Teder, Meelis, Kaimre, Paavo
Forest policy and economics 2018 v.89 pp. 54-62
collective action, decision making, environmental protection, forest policy, stakeholders, timber production, Estonia
The article explains the stakeholders' interactions and satisfaction with their participation in the forest policy processes in Estonia. The interactions during the policy formulation and decision-making stages are observed with special attention to the role of scientists. Representatives of three target groups were interviewed: forestry officials, stakeholders and forestry scientists. The stakeholders tend to believe their main form of participation in policy processes is decision-making, not realising that the final decisions are made by forestry officials or by politicians: the minister, government or Parliament. Consensual proposals or decisions are important because these usually form the basis for final formulations in policy documents.
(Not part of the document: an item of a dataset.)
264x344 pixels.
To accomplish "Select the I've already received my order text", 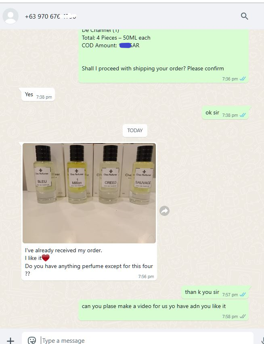I will pos(63,250).
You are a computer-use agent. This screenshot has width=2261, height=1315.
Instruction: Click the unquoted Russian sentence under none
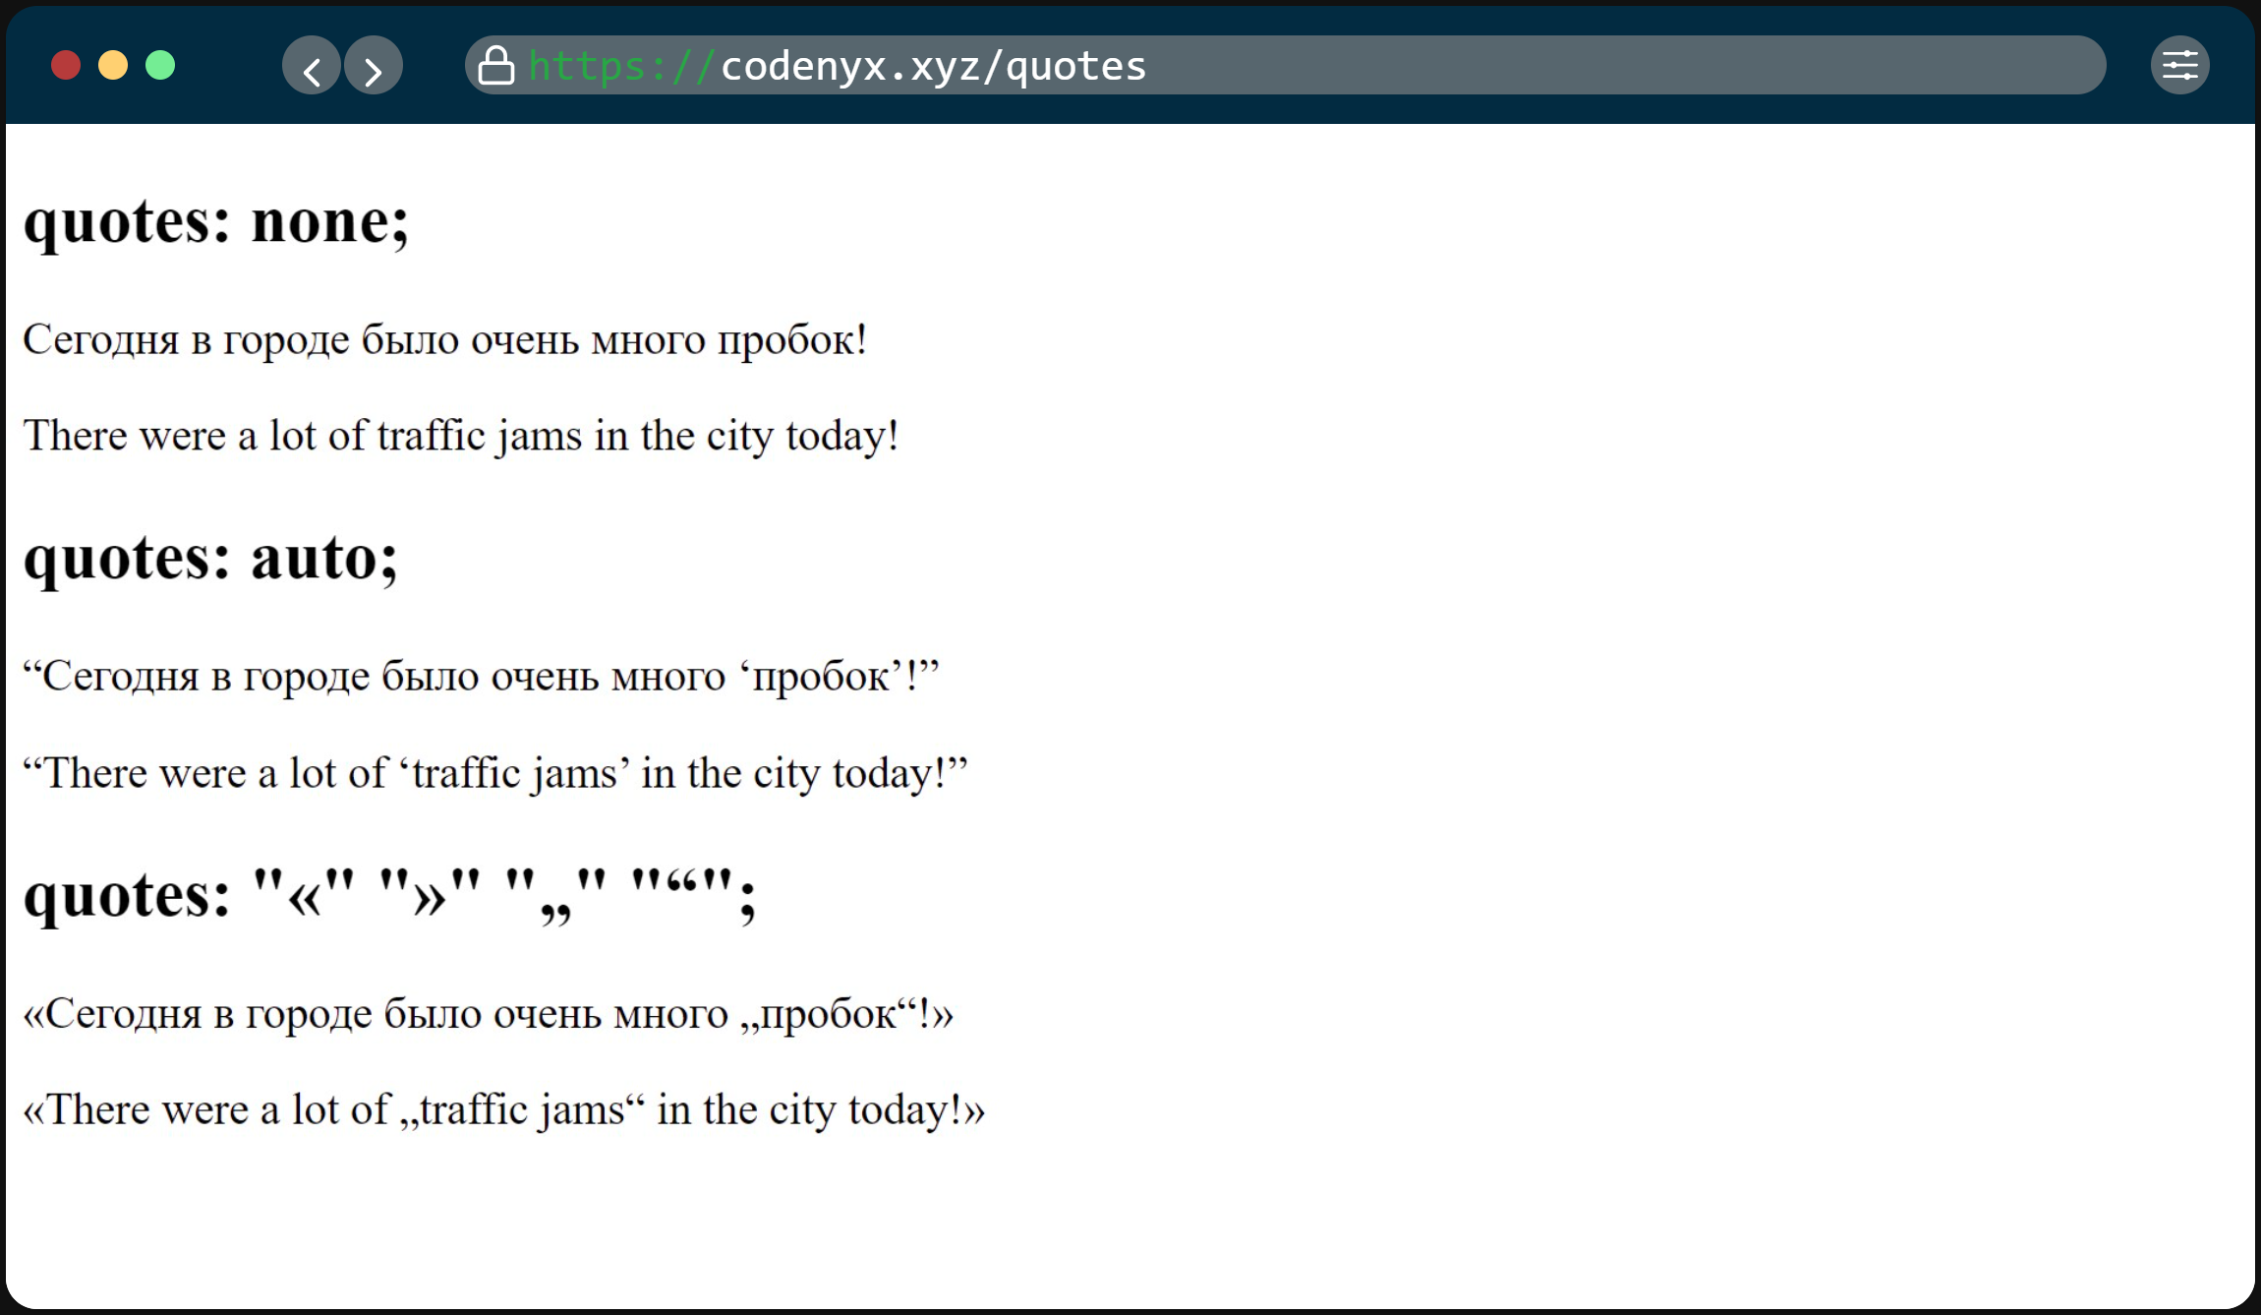click(444, 339)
The policy processes are mostly facilitated by forestry officials whose mediation skills need improvement. There is a major conflict between stakeholders representing timber production and environmental protection. In policy discussions, the environmentalists should provide more analysis, otherwise their viewpoints are ignored. Forestry scientists fall short in their most important role as honest brokers; they must learn how to integrate themselves into policy processes. Very often scientists act as observers, but other participants expect them to actively bring scientific information and knowledge into discussions. In addition to the face-to face meetings, new communication tools (e-consultation and e-participation) are available, but they are underused in the policy formulation processes.